= C&I Leasing Group PLC =

Nigerian maritime company

C&I Leasing Group PLC is a Nigerian public limited maritime company. Formed in 1990 as a private company, it was converted into a public company listed at the Nigerian stock exchange in 1997. It is divided into three business units: fleet management, outsourcing, and the operation of marine vessels.

C & I Fleet Management, which is managed along with the Hertz car rental franchise in Nigeria is supported by C & I leasing's own service centre and their Citracks Telematics solutions.

The C & I outsourcing unit specializes in human resource outsourcing, recruitment services, payroll services and business process outsourcing for blue chip organisations along with the SDS training centre which focuses on human capacity development for existing outsourcing clients and others.
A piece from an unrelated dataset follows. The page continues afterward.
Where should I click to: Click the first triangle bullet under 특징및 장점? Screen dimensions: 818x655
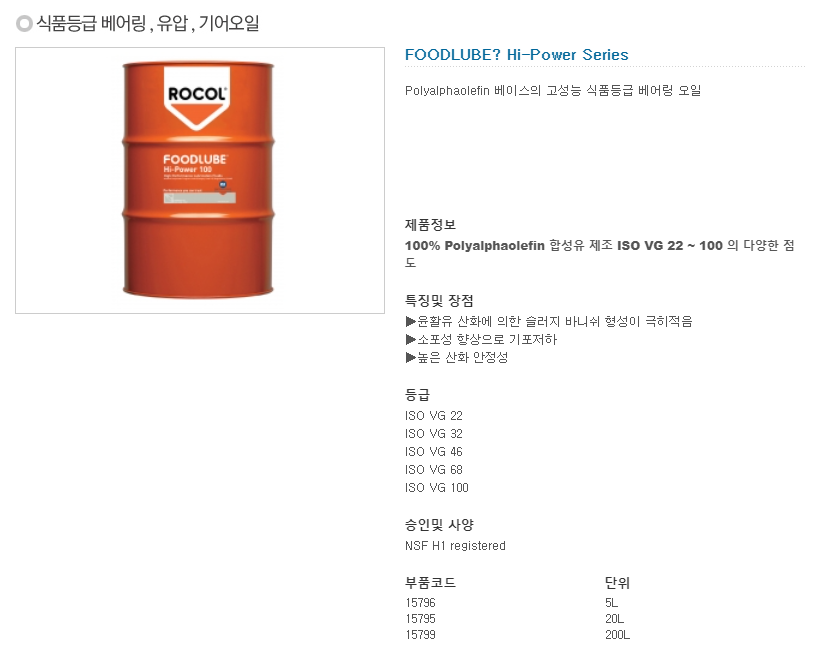point(411,321)
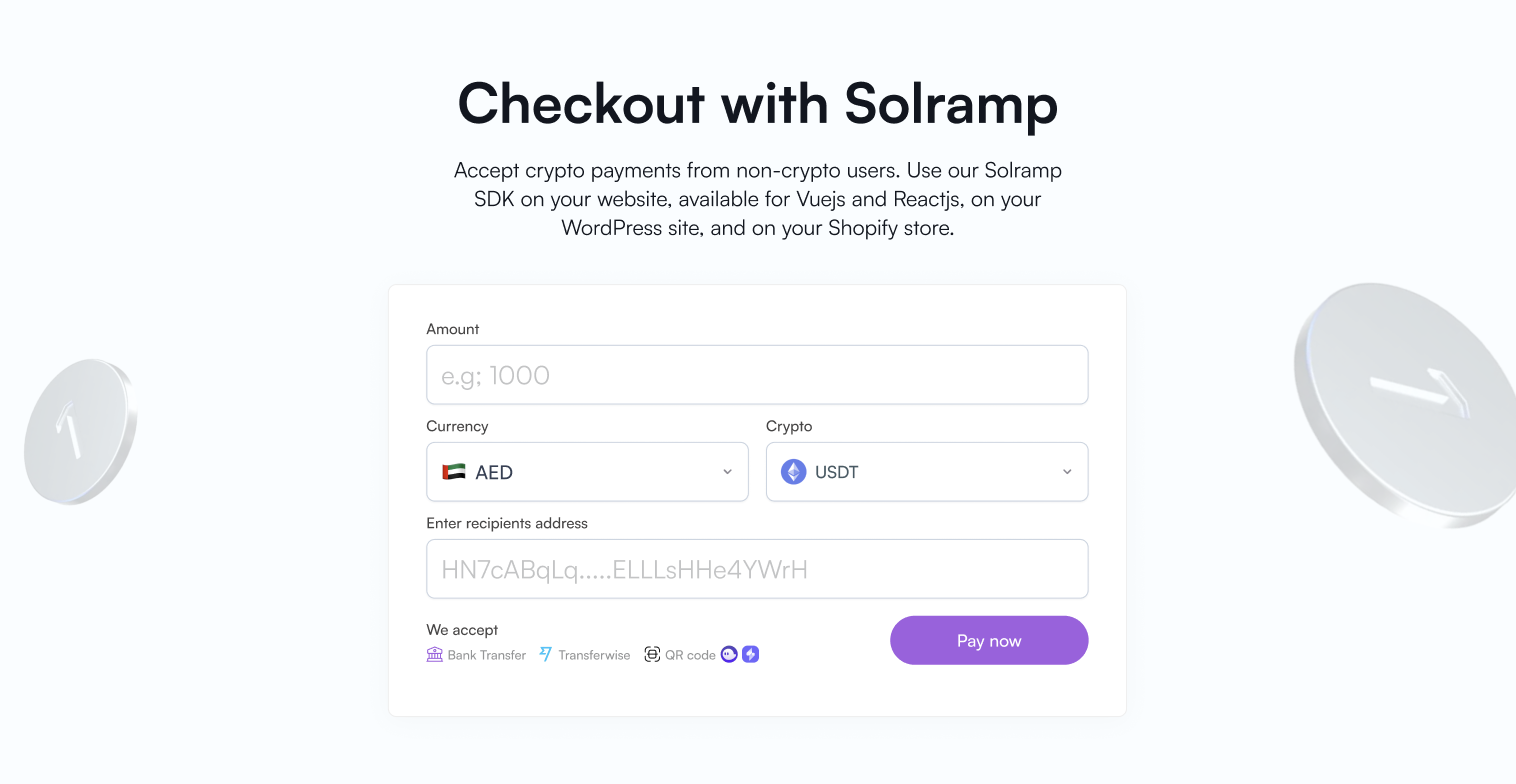This screenshot has height=784, width=1516.
Task: Click the UAE flag beside AED
Action: [x=453, y=471]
The C & I Marine Unit is structured to provide a range of both onshore and offshore services to take advantage of the opportunities in the Nigerian Local Content laws. It charters and operates ships on a contractual basis from short to long term. It primarily charters offshore vessels and security patrol ships, operating in the Gulf of Guinea and Bonny river delta. The company employs about 4,500 people in six offices located in Port Harcourt, Benin, Enugu, Lagos, Abuja and Ghana. It also operates in Ghana through its subsidiary Leasafric Ghana Limited and in the United Arab Emirates through its subsidiary Epic International FZE.